Start of Data for this exercise

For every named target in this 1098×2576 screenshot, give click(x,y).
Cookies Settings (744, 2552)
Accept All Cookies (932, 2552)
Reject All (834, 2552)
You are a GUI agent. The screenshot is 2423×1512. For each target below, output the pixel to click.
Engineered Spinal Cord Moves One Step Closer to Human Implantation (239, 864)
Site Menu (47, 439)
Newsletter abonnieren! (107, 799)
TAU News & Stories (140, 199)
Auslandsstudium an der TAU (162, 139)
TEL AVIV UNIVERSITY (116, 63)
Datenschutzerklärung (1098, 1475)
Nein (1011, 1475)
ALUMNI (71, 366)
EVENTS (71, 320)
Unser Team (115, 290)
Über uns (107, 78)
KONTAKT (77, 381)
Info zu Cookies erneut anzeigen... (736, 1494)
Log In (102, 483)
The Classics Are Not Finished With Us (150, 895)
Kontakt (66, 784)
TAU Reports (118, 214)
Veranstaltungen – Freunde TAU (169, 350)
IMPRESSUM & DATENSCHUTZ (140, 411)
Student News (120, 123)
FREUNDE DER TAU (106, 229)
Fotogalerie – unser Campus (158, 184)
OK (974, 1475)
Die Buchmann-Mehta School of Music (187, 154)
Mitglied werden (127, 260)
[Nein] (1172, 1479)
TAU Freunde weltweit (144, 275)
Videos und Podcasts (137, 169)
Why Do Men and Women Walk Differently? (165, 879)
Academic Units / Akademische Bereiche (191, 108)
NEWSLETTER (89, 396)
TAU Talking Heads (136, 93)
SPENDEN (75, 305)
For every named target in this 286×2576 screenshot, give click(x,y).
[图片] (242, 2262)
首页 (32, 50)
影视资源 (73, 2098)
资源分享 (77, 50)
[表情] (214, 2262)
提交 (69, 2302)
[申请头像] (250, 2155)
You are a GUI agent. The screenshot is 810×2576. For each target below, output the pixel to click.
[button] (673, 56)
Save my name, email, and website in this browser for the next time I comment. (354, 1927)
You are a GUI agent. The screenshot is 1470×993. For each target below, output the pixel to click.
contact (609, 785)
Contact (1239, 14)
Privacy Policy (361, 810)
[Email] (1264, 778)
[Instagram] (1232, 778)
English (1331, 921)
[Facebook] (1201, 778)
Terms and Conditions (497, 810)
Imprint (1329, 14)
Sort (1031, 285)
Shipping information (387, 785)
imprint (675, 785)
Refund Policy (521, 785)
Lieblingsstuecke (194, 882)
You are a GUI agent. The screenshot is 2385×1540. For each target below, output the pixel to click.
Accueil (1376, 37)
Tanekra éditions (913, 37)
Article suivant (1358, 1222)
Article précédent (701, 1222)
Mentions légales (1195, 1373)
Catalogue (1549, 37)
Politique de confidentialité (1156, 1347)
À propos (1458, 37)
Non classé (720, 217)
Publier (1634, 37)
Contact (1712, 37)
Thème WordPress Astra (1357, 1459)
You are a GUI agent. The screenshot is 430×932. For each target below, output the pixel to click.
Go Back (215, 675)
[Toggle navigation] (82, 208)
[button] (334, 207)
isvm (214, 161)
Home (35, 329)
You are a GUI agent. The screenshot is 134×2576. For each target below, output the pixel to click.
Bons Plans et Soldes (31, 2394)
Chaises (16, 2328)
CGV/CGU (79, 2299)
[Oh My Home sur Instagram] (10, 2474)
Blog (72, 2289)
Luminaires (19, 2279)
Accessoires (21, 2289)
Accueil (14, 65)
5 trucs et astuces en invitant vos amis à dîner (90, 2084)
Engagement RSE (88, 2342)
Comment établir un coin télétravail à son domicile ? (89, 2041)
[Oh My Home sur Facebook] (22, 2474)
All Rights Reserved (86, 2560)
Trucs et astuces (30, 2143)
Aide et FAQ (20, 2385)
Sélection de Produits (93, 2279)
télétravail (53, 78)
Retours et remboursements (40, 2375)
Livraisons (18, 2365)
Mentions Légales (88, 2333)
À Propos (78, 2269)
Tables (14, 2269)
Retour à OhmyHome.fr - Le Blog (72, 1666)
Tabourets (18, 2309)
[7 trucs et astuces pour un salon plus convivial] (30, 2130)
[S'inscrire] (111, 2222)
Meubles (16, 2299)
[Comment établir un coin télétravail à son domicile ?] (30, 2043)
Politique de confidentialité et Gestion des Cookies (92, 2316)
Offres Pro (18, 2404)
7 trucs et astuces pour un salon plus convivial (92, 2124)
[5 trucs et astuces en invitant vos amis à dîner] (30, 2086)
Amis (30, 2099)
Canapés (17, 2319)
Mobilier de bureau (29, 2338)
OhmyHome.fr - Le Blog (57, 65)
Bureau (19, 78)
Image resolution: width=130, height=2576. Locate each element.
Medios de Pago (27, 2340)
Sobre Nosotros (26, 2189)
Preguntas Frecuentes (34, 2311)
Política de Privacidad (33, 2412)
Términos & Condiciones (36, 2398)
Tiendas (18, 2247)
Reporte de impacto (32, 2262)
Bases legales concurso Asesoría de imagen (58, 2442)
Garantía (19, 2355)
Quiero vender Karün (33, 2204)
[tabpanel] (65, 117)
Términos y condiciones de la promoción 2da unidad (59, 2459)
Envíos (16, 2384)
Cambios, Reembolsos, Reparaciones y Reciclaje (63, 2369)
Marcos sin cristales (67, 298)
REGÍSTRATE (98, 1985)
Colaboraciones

End of Data for this exercise

== Task objective ==
Please print, exactly and with nothing else, the lines from the first line of the entries through the line containing "Unser Team (115, 290)".

== Exercise answer ==
For every named target in this 1098×2576 screenshot, give click(x,y).
Cookies Settings (744, 2552)
Accept All Cookies (932, 2552)
Reject All (834, 2552)
You are a GUI agent. The screenshot is 2423×1512. For each target below, output the pixel to click.
Engineered Spinal Cord Moves One Step Closer to Human Implantation (239, 864)
Site Menu (47, 439)
Newsletter abonnieren! (107, 799)
TAU News & Stories (140, 199)
Auslandsstudium an der TAU (162, 139)
TEL AVIV UNIVERSITY (116, 63)
Datenschutzerklärung (1098, 1475)
Nein (1011, 1475)
ALUMNI (71, 366)
EVENTS (71, 320)
Unser Team (115, 290)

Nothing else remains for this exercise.